• [Exercise details]
Convert the stretch of material from the line containing "Show data for the last 30 days" through the line containing "Looking at the screenshot, I should 511,170." into a Markdown table with the columns No. and Line, one row per line and blank lines omitted.

• [Exercise input]

--- Begin ---

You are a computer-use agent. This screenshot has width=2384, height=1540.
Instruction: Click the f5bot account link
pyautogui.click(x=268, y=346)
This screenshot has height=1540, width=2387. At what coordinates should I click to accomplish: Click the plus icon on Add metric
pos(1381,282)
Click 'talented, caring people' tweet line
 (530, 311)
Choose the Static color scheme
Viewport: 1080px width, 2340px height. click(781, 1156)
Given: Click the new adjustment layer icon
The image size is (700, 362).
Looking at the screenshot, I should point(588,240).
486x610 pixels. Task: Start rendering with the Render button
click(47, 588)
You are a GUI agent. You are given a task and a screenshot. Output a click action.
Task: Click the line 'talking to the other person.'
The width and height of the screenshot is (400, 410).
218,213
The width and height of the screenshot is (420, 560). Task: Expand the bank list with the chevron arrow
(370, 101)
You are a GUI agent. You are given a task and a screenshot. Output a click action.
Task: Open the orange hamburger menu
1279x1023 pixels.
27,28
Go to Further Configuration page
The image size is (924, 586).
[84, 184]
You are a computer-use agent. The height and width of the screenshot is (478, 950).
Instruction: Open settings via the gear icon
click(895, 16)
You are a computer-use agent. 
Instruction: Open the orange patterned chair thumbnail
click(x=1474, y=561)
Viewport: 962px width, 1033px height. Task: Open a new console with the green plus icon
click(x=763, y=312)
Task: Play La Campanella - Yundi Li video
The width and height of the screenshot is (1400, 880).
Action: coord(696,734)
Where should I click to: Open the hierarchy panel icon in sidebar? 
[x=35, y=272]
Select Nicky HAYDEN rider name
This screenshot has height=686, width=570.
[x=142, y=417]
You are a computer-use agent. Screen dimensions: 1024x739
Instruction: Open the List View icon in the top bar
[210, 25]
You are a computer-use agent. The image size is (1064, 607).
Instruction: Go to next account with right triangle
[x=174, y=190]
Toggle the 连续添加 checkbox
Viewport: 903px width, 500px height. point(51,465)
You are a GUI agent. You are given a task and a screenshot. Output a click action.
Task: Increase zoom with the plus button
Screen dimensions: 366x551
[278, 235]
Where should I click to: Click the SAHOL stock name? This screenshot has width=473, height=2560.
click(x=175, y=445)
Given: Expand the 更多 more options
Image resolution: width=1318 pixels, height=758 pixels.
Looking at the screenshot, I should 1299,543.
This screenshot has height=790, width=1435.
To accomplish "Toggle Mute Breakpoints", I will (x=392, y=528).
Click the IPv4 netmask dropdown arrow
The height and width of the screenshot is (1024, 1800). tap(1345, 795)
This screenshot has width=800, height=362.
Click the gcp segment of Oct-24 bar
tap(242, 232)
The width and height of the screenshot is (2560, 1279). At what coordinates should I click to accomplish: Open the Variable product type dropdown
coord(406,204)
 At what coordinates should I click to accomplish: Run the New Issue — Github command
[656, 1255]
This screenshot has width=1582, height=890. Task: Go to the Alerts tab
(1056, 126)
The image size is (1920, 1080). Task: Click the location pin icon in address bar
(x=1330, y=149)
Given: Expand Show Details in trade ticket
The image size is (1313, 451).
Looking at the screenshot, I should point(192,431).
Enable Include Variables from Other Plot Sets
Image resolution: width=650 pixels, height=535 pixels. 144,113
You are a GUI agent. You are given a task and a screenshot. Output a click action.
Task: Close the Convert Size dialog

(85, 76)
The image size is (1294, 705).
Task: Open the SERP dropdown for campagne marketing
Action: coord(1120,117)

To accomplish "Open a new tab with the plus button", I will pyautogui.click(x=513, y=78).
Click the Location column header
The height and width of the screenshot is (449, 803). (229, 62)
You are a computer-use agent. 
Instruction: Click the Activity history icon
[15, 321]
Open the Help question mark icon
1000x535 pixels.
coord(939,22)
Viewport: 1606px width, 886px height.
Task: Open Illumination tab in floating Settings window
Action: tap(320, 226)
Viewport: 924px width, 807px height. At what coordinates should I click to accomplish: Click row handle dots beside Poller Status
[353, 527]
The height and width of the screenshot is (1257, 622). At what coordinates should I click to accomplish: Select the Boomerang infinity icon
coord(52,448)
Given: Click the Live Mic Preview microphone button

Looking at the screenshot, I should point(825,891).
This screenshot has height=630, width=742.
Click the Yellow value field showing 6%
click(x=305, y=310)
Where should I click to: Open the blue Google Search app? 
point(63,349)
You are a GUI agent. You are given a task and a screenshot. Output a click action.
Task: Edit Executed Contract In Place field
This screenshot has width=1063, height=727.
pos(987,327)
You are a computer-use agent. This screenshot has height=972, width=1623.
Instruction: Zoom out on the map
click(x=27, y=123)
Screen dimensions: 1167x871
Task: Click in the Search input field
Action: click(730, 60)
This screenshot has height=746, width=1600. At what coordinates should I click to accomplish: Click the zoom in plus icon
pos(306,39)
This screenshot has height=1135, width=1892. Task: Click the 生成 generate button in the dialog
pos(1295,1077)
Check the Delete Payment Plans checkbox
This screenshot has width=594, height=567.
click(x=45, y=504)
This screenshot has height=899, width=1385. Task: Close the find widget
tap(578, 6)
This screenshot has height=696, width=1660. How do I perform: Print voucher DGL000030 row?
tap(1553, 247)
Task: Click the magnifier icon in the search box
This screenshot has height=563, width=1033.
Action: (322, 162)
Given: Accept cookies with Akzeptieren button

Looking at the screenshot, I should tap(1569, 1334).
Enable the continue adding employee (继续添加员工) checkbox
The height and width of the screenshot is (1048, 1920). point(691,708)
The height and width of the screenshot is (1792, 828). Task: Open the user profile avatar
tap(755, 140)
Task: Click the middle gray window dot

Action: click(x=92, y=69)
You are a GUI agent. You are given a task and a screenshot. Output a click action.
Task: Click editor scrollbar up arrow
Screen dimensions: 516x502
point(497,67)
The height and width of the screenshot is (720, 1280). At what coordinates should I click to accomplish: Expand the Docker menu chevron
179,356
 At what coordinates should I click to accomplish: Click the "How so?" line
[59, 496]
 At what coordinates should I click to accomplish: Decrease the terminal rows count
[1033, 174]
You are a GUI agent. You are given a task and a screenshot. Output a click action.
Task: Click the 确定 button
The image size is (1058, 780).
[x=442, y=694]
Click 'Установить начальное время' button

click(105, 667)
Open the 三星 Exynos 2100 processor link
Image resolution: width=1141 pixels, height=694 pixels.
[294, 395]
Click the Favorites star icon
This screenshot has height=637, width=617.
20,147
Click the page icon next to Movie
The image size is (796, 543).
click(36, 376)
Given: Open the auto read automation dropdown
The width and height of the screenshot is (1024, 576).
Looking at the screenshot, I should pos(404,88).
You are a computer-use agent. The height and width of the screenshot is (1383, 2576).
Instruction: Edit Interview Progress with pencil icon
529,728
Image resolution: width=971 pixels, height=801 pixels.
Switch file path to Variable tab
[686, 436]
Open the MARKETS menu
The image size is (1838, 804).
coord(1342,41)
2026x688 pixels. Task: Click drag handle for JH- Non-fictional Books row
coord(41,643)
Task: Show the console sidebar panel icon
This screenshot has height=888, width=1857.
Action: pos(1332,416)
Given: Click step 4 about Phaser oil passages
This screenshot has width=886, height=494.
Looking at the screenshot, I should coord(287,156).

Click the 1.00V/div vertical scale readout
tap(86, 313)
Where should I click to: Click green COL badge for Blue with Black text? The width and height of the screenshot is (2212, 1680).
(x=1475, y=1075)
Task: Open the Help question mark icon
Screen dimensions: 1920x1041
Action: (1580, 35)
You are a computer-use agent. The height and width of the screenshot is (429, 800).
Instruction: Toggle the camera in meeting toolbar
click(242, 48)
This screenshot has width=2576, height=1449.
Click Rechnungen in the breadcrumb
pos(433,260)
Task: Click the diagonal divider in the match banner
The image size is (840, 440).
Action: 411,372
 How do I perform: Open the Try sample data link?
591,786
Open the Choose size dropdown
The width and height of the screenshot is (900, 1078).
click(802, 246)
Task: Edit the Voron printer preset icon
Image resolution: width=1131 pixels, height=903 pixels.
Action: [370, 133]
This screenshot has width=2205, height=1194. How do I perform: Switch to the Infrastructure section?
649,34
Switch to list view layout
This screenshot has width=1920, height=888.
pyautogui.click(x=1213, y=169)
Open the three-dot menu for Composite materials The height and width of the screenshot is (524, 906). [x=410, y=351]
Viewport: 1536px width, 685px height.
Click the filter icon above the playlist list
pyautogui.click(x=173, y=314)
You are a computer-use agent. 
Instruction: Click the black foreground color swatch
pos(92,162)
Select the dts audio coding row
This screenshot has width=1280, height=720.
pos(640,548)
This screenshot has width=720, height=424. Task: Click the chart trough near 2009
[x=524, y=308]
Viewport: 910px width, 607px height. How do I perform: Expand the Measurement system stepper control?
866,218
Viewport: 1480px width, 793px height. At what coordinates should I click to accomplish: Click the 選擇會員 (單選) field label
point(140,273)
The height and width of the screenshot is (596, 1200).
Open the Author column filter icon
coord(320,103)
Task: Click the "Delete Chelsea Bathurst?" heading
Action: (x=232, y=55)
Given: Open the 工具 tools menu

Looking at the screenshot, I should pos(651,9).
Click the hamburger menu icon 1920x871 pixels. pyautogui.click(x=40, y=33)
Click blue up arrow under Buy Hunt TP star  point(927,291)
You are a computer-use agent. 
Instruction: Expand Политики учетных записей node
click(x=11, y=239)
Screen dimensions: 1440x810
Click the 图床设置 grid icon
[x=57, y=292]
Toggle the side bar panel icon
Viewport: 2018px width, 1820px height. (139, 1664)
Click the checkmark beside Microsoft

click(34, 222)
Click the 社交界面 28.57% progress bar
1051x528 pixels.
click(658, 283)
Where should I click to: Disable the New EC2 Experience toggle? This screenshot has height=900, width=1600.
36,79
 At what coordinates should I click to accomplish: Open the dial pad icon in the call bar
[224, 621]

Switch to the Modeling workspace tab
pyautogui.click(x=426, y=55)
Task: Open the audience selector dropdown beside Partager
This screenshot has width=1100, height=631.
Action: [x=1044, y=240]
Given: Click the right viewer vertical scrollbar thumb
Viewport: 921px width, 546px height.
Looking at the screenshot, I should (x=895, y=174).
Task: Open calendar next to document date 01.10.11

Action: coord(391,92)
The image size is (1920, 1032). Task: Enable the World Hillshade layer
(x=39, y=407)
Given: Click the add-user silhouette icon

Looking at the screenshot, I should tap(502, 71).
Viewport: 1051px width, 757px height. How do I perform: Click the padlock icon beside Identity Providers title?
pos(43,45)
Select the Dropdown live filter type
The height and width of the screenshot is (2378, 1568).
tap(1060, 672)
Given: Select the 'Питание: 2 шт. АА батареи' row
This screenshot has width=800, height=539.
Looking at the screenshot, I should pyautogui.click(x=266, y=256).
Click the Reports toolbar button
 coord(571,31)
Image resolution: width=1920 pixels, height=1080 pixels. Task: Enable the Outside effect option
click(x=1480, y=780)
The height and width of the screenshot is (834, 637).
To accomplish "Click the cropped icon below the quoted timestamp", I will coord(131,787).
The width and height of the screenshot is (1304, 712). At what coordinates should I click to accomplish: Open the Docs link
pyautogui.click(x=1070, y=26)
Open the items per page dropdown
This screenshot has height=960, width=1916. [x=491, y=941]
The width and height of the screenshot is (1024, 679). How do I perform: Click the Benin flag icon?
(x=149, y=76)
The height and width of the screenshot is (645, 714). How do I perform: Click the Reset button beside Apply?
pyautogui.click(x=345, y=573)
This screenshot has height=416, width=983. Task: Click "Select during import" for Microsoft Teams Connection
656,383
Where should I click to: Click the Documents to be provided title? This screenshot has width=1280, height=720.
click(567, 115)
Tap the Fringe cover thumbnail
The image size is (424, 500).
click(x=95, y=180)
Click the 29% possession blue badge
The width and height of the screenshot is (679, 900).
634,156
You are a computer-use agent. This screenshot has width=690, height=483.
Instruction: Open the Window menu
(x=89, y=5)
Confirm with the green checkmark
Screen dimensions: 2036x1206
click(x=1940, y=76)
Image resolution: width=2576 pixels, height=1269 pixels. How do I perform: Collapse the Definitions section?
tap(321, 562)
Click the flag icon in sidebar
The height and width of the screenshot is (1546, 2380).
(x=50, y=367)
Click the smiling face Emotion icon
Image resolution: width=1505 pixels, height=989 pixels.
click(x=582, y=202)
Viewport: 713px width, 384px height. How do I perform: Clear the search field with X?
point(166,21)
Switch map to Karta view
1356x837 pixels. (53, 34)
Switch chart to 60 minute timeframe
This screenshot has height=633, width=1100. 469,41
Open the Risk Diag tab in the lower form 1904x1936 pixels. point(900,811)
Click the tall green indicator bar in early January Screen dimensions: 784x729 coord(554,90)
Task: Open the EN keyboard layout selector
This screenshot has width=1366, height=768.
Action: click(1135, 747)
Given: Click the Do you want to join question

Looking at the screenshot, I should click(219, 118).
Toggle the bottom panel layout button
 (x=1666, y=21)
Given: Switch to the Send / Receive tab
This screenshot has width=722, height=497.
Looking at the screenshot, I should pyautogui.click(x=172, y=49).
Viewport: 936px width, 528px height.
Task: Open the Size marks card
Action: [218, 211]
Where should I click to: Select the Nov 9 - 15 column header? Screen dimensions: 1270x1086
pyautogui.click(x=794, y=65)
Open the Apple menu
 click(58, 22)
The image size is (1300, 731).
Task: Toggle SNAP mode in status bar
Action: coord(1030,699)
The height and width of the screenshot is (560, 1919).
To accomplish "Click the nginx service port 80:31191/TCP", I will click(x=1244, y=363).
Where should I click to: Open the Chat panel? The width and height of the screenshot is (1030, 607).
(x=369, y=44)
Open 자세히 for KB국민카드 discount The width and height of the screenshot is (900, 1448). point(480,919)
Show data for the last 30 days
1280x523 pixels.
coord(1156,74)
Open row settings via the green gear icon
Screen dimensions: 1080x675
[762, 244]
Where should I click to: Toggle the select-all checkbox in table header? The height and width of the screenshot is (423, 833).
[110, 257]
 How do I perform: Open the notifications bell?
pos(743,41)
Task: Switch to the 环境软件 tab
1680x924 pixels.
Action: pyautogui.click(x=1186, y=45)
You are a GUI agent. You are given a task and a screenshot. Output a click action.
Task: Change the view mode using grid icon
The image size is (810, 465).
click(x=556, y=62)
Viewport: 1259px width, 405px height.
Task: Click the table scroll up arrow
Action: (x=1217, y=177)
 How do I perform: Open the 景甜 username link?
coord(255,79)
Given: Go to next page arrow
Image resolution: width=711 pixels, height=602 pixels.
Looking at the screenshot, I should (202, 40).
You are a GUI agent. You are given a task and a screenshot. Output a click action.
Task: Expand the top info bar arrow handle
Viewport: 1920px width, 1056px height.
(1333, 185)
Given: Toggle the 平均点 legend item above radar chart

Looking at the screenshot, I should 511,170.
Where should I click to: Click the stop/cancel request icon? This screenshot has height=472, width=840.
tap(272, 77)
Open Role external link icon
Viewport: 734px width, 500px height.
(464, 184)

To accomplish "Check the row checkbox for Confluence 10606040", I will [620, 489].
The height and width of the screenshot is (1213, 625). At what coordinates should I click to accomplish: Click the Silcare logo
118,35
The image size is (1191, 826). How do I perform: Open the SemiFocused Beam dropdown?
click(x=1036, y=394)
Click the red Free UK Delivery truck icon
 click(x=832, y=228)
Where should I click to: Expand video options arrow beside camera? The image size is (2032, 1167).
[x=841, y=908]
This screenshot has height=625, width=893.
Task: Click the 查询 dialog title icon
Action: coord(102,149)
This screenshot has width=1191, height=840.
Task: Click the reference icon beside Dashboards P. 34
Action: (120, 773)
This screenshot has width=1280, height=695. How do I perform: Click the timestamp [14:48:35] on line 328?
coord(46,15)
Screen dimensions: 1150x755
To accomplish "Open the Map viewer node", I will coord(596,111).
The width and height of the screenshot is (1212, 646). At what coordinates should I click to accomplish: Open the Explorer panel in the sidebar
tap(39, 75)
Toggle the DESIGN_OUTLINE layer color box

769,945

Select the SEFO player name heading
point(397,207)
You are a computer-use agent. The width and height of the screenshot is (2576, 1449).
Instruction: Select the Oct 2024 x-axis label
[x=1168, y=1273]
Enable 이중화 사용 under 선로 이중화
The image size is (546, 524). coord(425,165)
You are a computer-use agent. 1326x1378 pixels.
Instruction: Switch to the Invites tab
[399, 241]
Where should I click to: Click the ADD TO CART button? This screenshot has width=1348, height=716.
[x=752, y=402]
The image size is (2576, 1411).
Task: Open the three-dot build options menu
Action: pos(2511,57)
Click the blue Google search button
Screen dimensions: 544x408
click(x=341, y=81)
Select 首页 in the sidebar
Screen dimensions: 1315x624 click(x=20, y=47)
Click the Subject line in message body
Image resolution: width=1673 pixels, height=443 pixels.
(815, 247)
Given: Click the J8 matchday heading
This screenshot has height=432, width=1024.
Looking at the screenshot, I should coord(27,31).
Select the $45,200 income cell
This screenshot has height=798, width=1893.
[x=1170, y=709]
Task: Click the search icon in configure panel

--- End ---

• [Reply to the task]
| No. | Line |
|---|---|
| 1 | Show data for the last 30 days |
| 2 | 1280x523 pixels. |
| 3 | coord(1156,74) |
| 4 | Open row settings via the green gear icon |
| 5 | Screen dimensions: 1080x675 |
| 6 | [762, 244] |
| 7 | Where should I click to: Toggle the select-all checkbox in table header? The height and width of the screenshot is (423, 833). |
| 8 | [110, 257] |
| 9 |  How do I perform: Open the notifications bell? |
| 10 | pos(743,41) |
| 11 | Task: Switch to the 环境软件 tab |
| 12 | 1680x924 pixels. |
| 13 | Action: pyautogui.click(x=1186, y=45) |
| 14 | You are a GUI agent. You are given a task and a screenshot. Output a click action. |
| 15 | Task: Change the view mode using grid icon |
| 16 | The image size is (810, 465). |
| 17 | click(x=556, y=62) |
| 18 | Viewport: 1259px width, 405px height. |
| 19 | Task: Click the table scroll up arrow |
| 20 | Action: (x=1217, y=177) |
| 21 |  How do I perform: Open the 景甜 username link? |
| 22 | coord(255,79) |
| 23 | Given: Go to next page arrow |
| 24 | Image resolution: width=711 pixels, height=602 pixels. |
| 25 | Looking at the screenshot, I should (202, 40). |
| 26 | You are a GUI agent. You are given a task and a screenshot. Output a click action. |
| 27 | Task: Expand the top info bar arrow handle |
| 28 | Viewport: 1920px width, 1056px height. |
| 29 | (1333, 185) |
| 30 | Given: Toggle the 平均点 legend item above radar chart |
| 31 | Looking at the screenshot, I should 511,170. |